Altbekanntes mit frischen Idee gefallen mir einfach besser. In Rift ist die Verpack einfach gut. Naja - ausser paar Killquest weniger und paar Eventquest wären schön.

Wenn Ihr innovative Spiele wollt, dann spielt Minecraft.


----------



## Klos1 (27. März 2011)

Yiraja schrieb:


> seh ich genau so rift bietet nüchtern betrachtet so gut wie nix was wir nicht schon in einschlägig bekannten mmo's gesehen haben. das klassensystem mag auf den ersten blick vielseitig erscheinen am ende wirds aber so laufen wie sonst auch es werden skillungen für den raid vorgegeben und dann wars das auch schon wieder. ansonsten potenzial steckt in jedem game liegt aber in den händen der entwickler was sie drauß machen.

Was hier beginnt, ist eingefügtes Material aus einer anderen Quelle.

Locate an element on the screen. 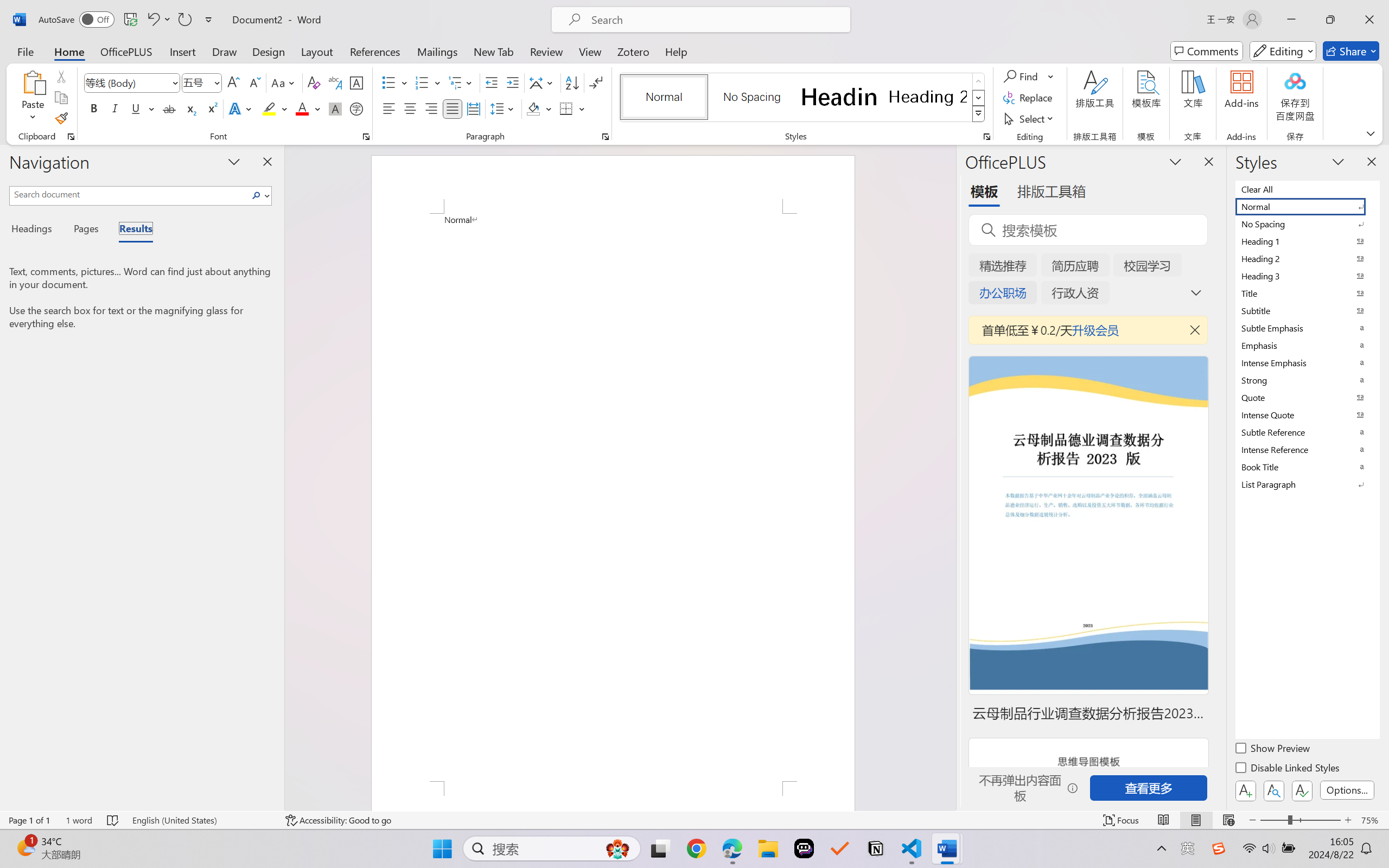 Image resolution: width=1389 pixels, height=868 pixels. 'Design' is located at coordinates (268, 50).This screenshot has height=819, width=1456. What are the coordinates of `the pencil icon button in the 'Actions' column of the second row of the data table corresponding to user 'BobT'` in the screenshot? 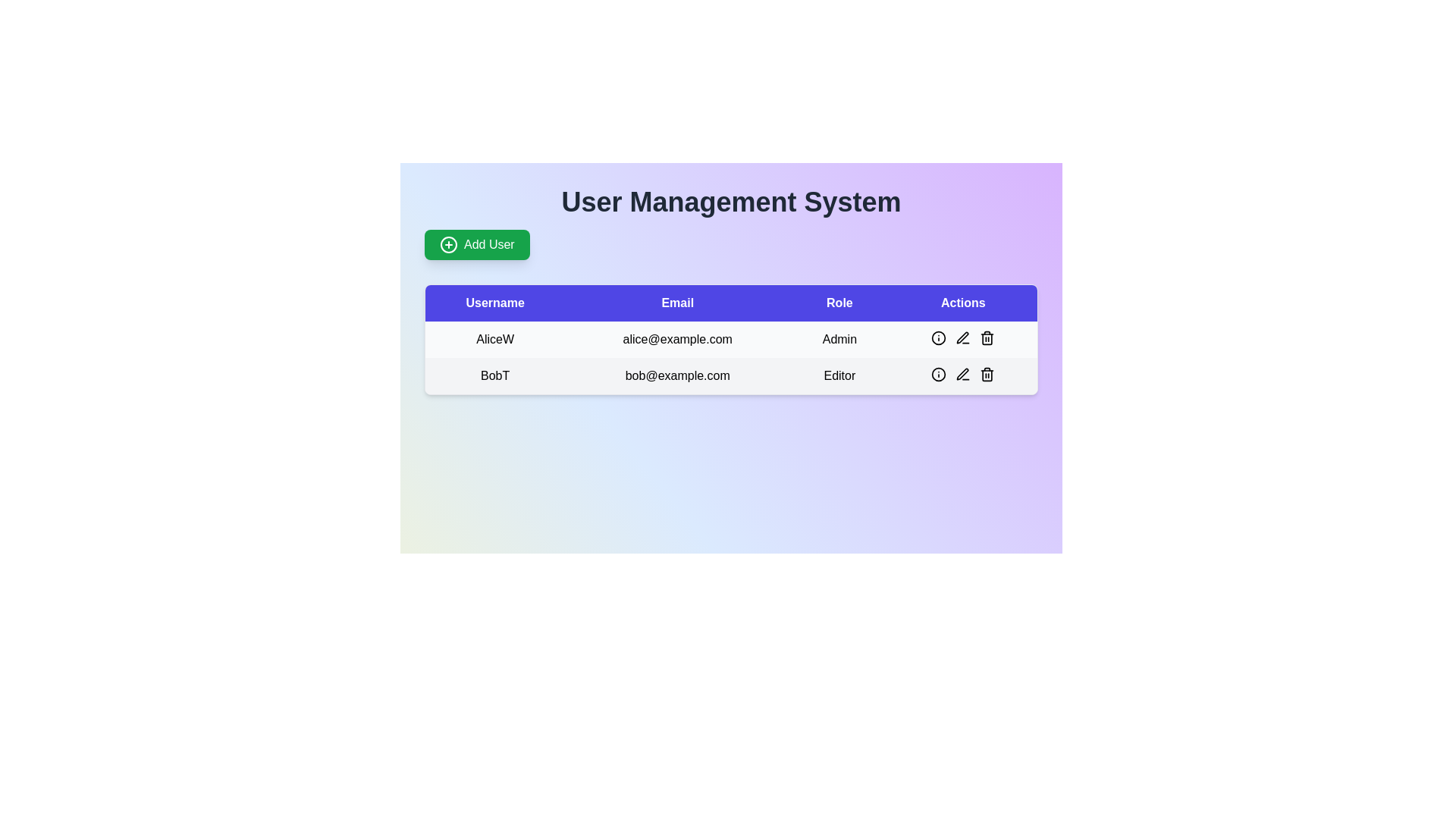 It's located at (962, 374). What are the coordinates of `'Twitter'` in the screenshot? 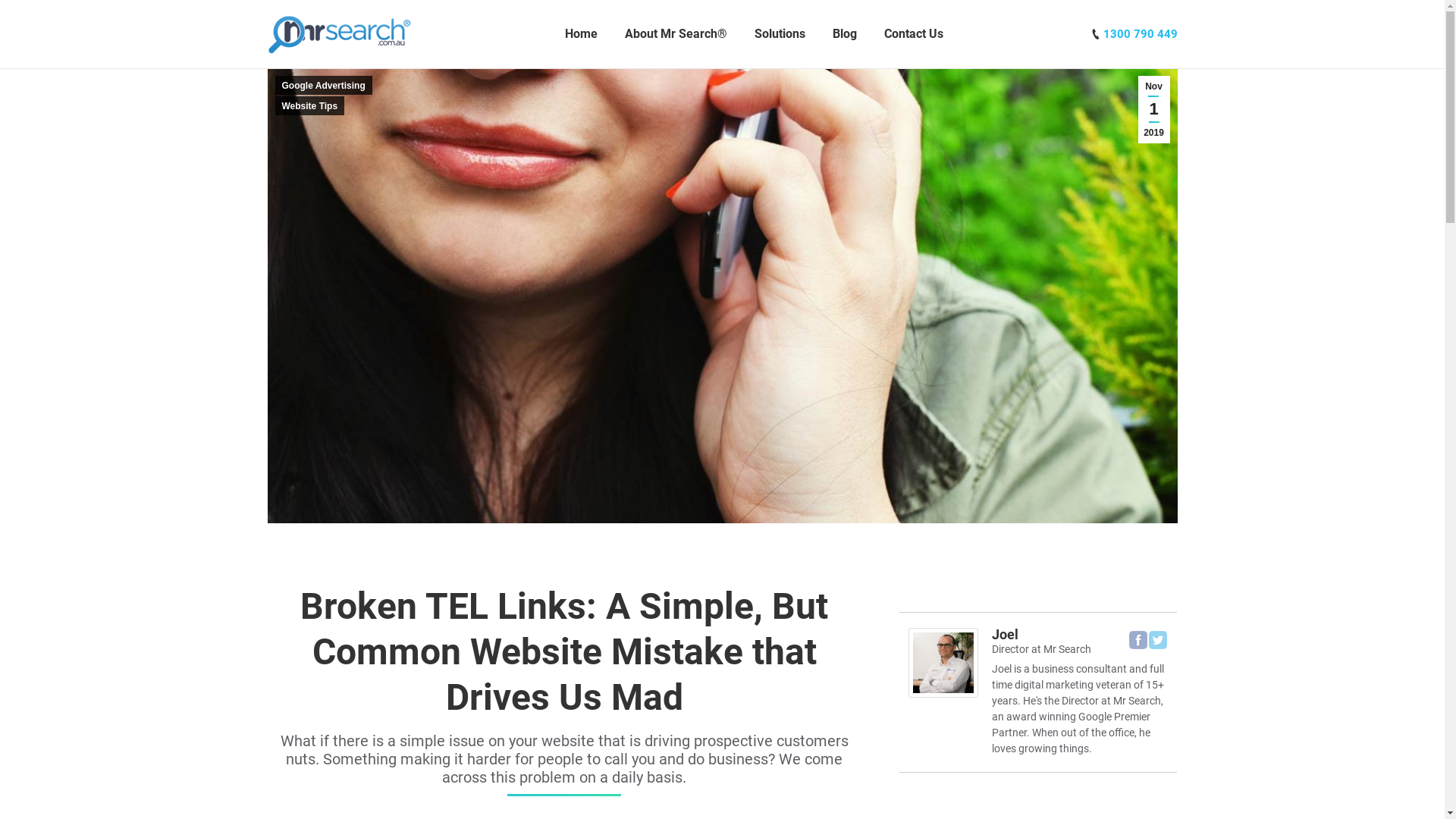 It's located at (1156, 640).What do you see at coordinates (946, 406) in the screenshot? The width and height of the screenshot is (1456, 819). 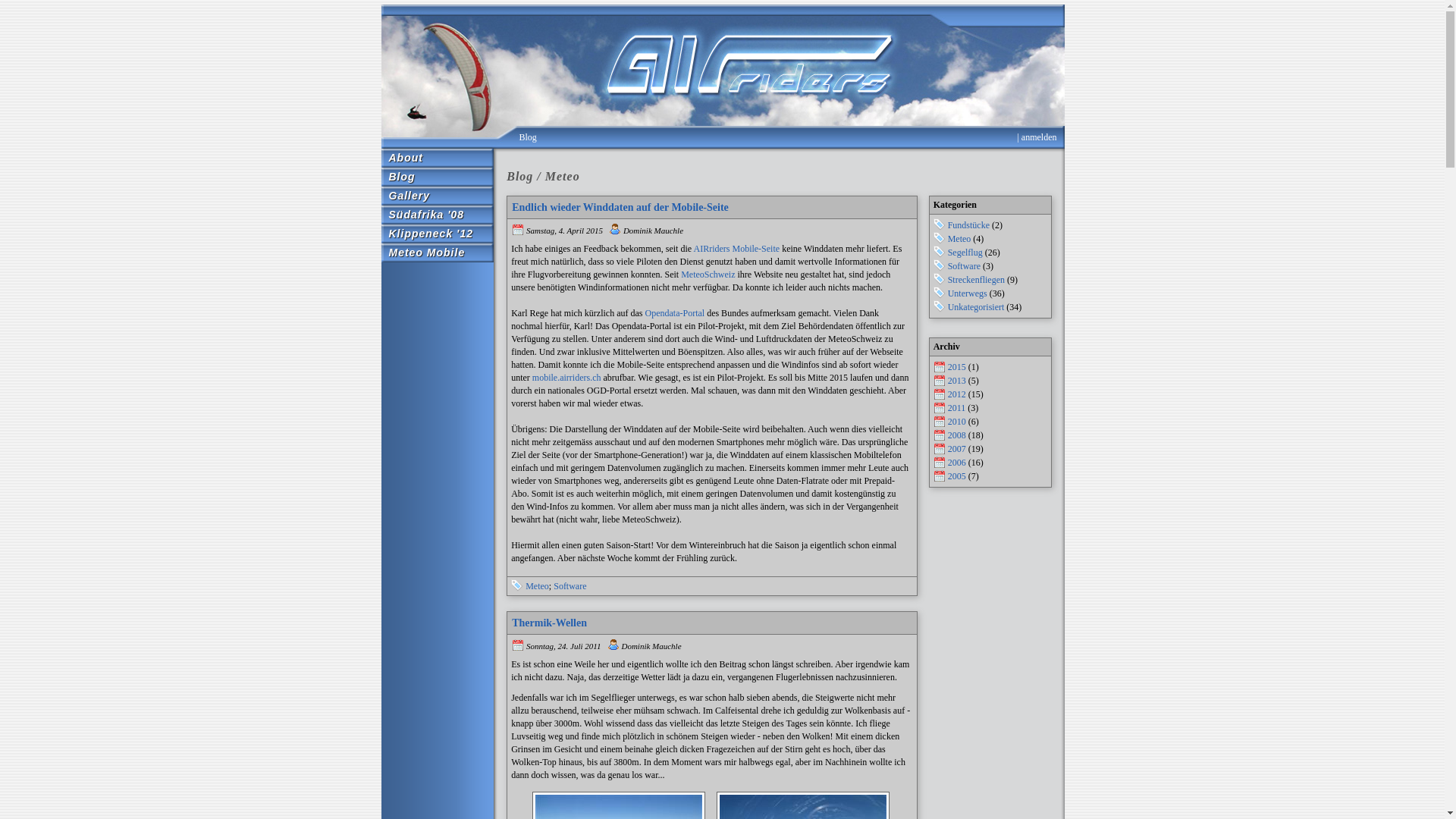 I see `'2011'` at bounding box center [946, 406].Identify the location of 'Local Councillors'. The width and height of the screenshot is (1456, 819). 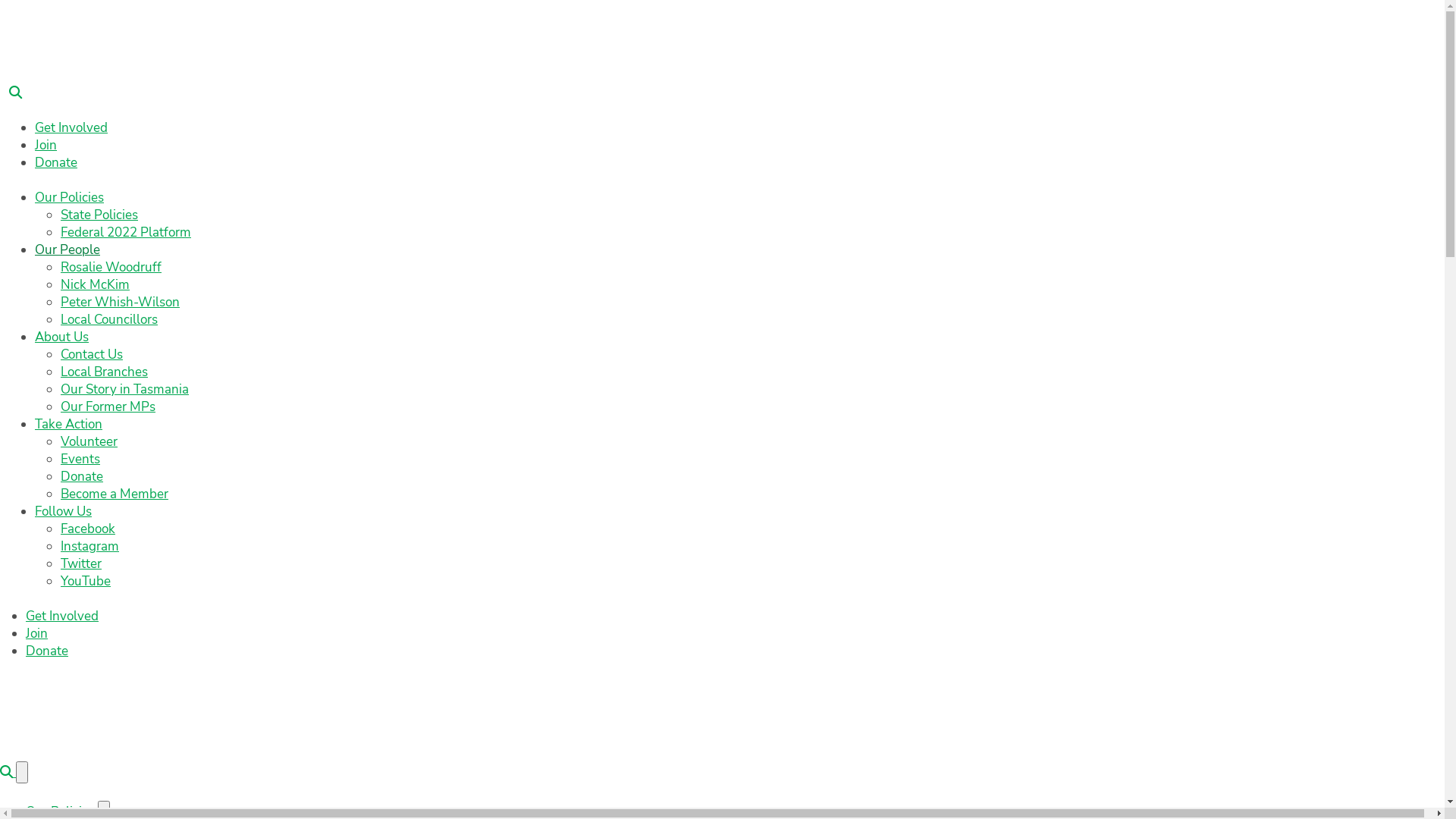
(108, 318).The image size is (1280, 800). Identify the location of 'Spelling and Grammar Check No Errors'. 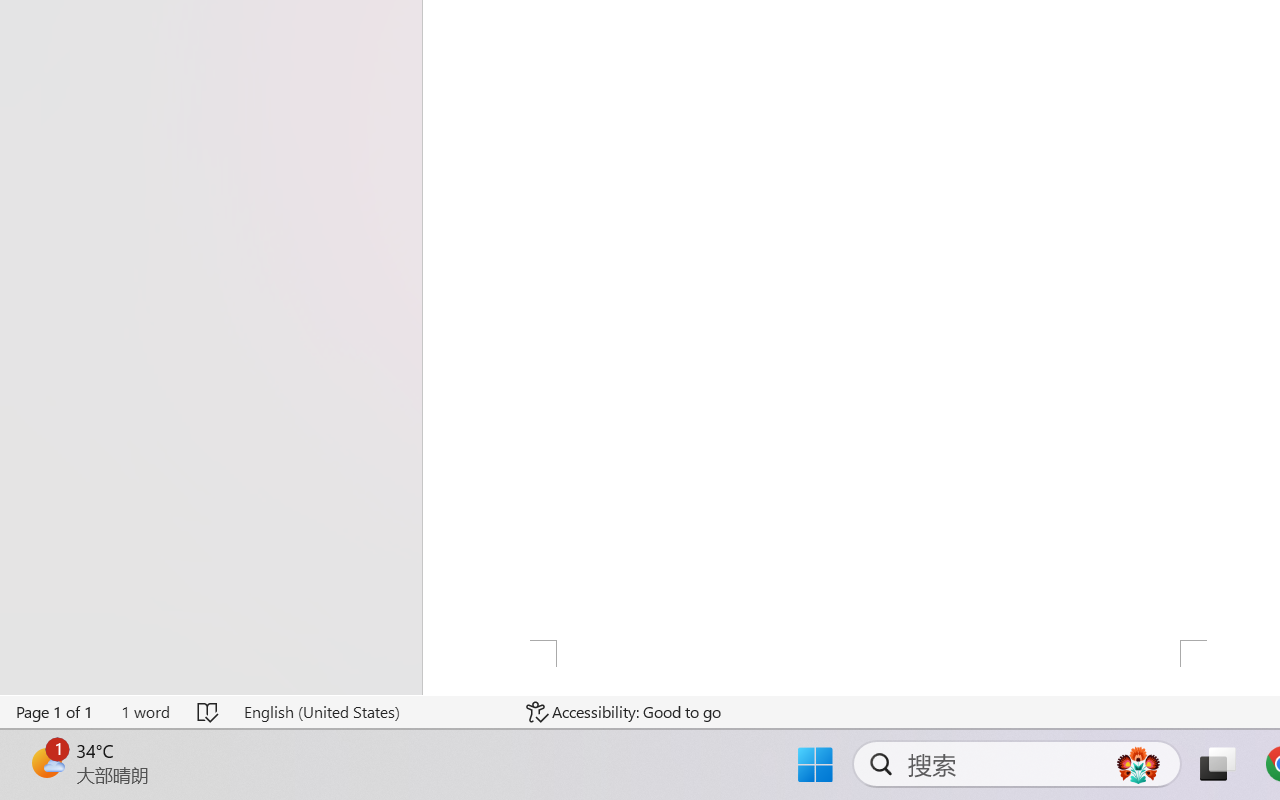
(209, 711). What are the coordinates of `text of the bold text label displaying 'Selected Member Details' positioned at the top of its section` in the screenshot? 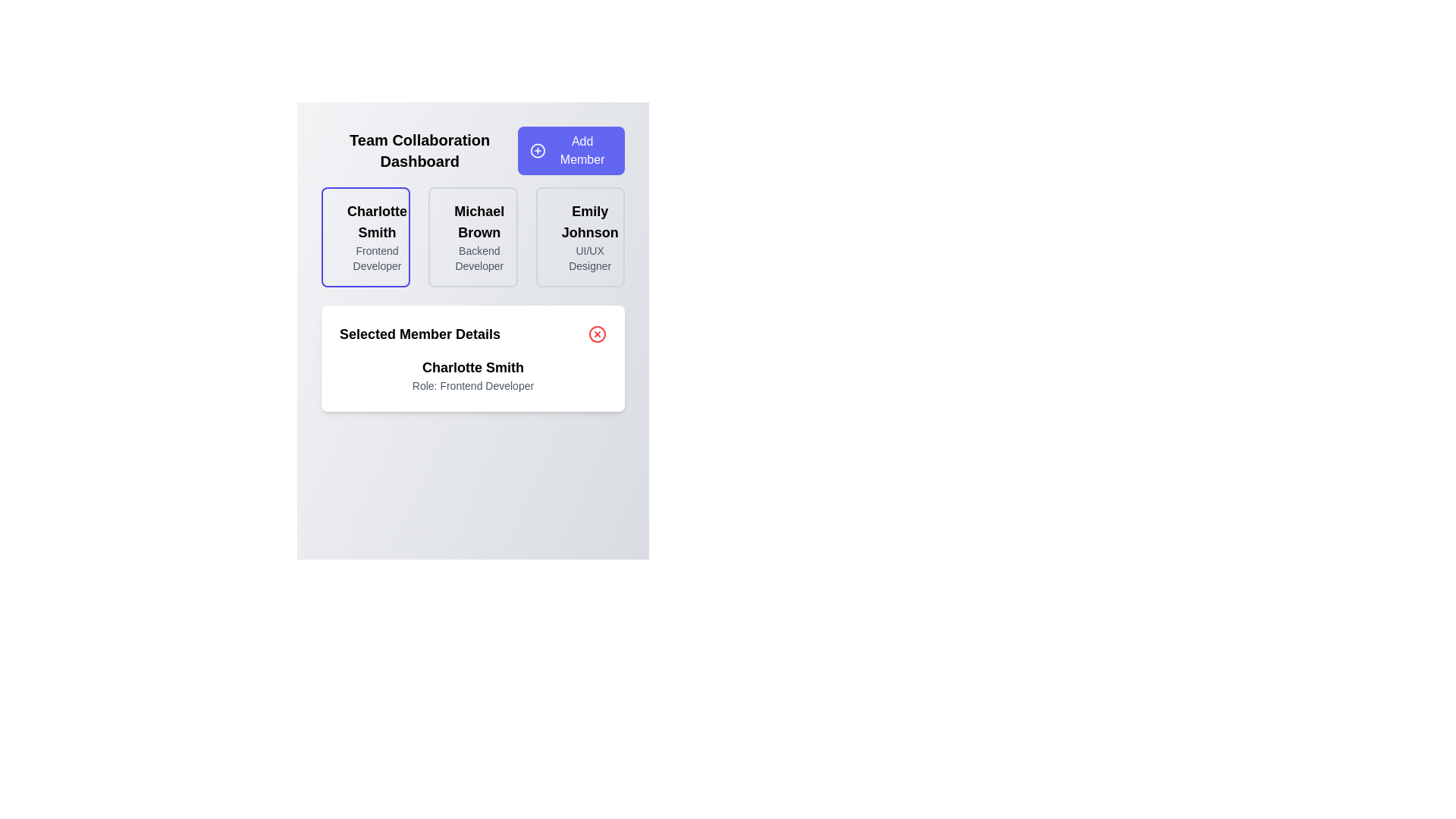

Das Klassensystem ist vielseitig. Wenn irgendjemand so dumm ist und sich gegen seinen Willen Skillungen von irgendjemanden aufhalsen lässt, dann ist er selbst schuld. Das macht das Klassensystem des Spiels deswegen nicht schlecht.
Da fehlt es dann am Spieler. Klar, wenn ich unbedingt Progress spielen will, dann skillt man halt ans Optimum. Man kann aber auch ganz normal vor sich hinraiden und da ist es bestimmt nicht erforderlich, dass man sich in ein
Skillkorsett drücken lassen muss. Und wenn, dann ist man wie gesagt selbst schuld. Da kann ich als Entwickler ja noch so tolle Skillmöglichkeiten erschaffen, wenn der Spieler zu blöd ist, diese anzunehmen, dann hilft das nichts.
Für solche Leute macht man dann am besten nen zusammengeschnittenen Talentbaum wie in Wow, wo man kaum Entscheidungsmöglichkeiten hat. Nichts anderes haben solche Spieler verdient.


----------



## Berserkius (27. März 2011)

Klos schrieb:


> Das Klassensystem ist vielseitig. Wenn irgendjemand so dumm ist und sich gegen seinen Willen Skillungen von irgendjemanden aufhalsen lässt, dann ist er selbst schuld. Das macht das Klassensystem des Spiels deswegen nicht schlecht.
> Da fehlt es dann am Spieler. Klar, wenn ich unbedingt Progress spielen will, dann skillt man halt ans Optimum. Man kann aber auch ganz normal vor sich hinraiden und da ist es bestimmt nicht erforderlich, dass man sich in ein
> Skillkorsett drücken lassen muss. Und wenn, dann ist man wie gesagt selbst schuld. Da kann ich als Entwickler ja noch so tolle Skillmöglichkeiten erschaffen, wenn der Spieler zu blöd ist, diese anzunehmen, dann hilft das nichts.
> Für solche Leute macht man dann am besten nen zusammengeschnittenen Talentbaum wie in Wow, wo man kaum Entscheidungsmöglichkeiten hat. Nichts anderes haben solche Spieler verdient.




RICHTIIIIIIIGGGGGGGG


----------



## Headhunter94 (28. März 2011)

Zum Thema Itemdesign...
Klar gibts in Rift vllt nicht viele Skins aber da sagt ihr es gibt in WoW viele?!
Als Wotlk rauskam gabs für jede Rüstungsart vllt ~3 Skins ebenso für Waffen aller Art.
In Cata eigentlich genau dasselbe lediglich in Bc bzw. Classic war die Skinvielfalt größer. Wobei man auch bedenken sollte, dass sowas wie Skins in jedem Patch sein können und eingentlich kein allzu großes Manko darstellen, falls denn oft neue dazu kommen.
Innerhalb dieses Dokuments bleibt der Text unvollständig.